Era lunes 23 de febrero por la tarde y estábamos en los Juniors del Rosario, después de clase. El colegio Hogar estaba y está adyacente a la iglesia. Los otros chicos nos metían el miedo en el cuerpo con que estaba construído sobre los terrenos del antiguo cementerio parroquial. Con los años he sabido que era cierto, que existió hasta finales del XIX. Me gustaban los Juniors, ir de campamento y dormir en tiendas. Y contar historias de terror junto al fuego, en medio de la montaña. Como la de un colegio sobre un antiguo cementerio, como la del 23 F.

El golpe de estado y una luz cenital de fin del mundo

La noticia del asalto al Congreso corrió como la pólvora. Estábamos enderezando piquetas cuando uno de los monitores se acercó y nos envió a casa sin más explicación. Nuestros padres ya nos contarían que había pasado. Salimos por la callejuela de la maestra Pilar Hernández, a la sombra del campanario. Había una luz cenital, como de fin del mundo. Alguien me explicó tras el fracaso del golpe que los Juniors no caíamos bien a los franquistas, pero no acabé de entender el porqué. Tenía once años, tres más que la edad a la que Truman Capote decidió que sería escritor.

Al llegar a casa, mi madre estaba cosiendo a máquina con la radio puesta, preocupada. Mi padre llegó después y trató de tranquilizarnos. Yo me puse a jugar a fútbol de botones con mi hermano Míchel y me olvidé del asunto, hasta que el suelo empezó a temblar. Una columna de carros de combate de la división Maestrazgo avanzaba por la avenida del puerto para controlar los iconos del poder político en la ciudad. La “operación Turia”, con el sublevado Jaime Milans del Bosch al frente, pretendía dar un golpe de efecto que convenciera de la adhesión al resto de regiones militares. En casa nos miramos con congoja.

• **Entradas enumeradas**:
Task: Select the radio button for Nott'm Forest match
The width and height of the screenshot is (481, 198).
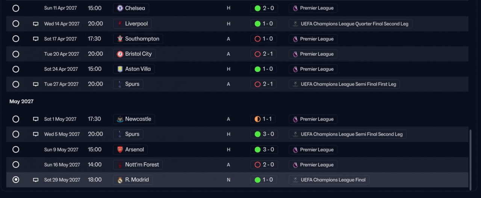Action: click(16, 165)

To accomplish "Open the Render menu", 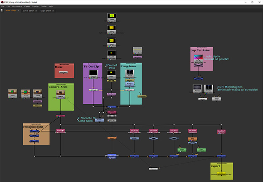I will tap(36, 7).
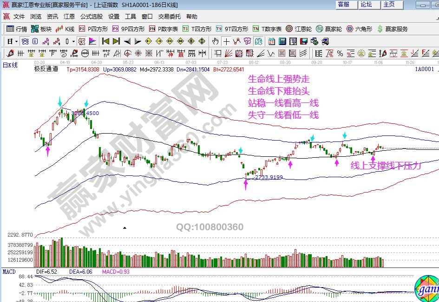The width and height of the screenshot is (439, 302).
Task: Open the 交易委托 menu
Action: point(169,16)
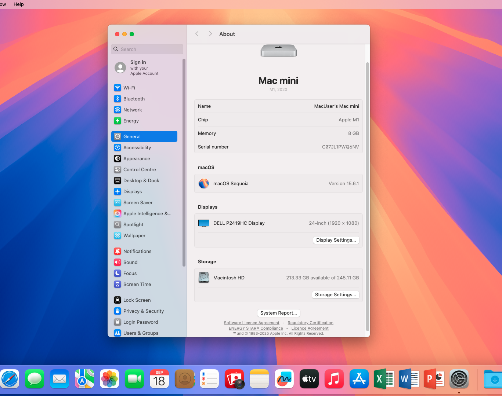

• **Enunciado del ejercicio**:
Continúa el relato sobre la tarde del 23 F a partir de su última frase.

• **Respuesta al problema**:
El asalto de TVE-Aitana

Un poco antes de que todo empezara, Aníbal Giménez Rizo, uno de los responsables técnicos de Aitana, estaba en sus dominios del centro territorial de TVE en Valencia, rodeado de viejas cámaras, cintas y montones de cables bien ordenados, charlando de su trabajo, que era también su pasión, con Emilio Sandín, un compañero de Madrid, de visita en València. El laboratorio técnico tenía acceso directo a la calle y, de hecho, se utilizaba para cargar y descargar, pero también para ir a por tabaco o a almorzar y evitar la puerta principal que parecía la de una fortaleza. Fuera se encontraron a un vecino que les preguntó por el golpe de estado. Quedaron boquiabiertos. A Aníbal le entró “ese tembleque que se siente pocas veces en la vida; sólo cuando percibes que un suceso histórico está teniendo lugar cerca de ti”.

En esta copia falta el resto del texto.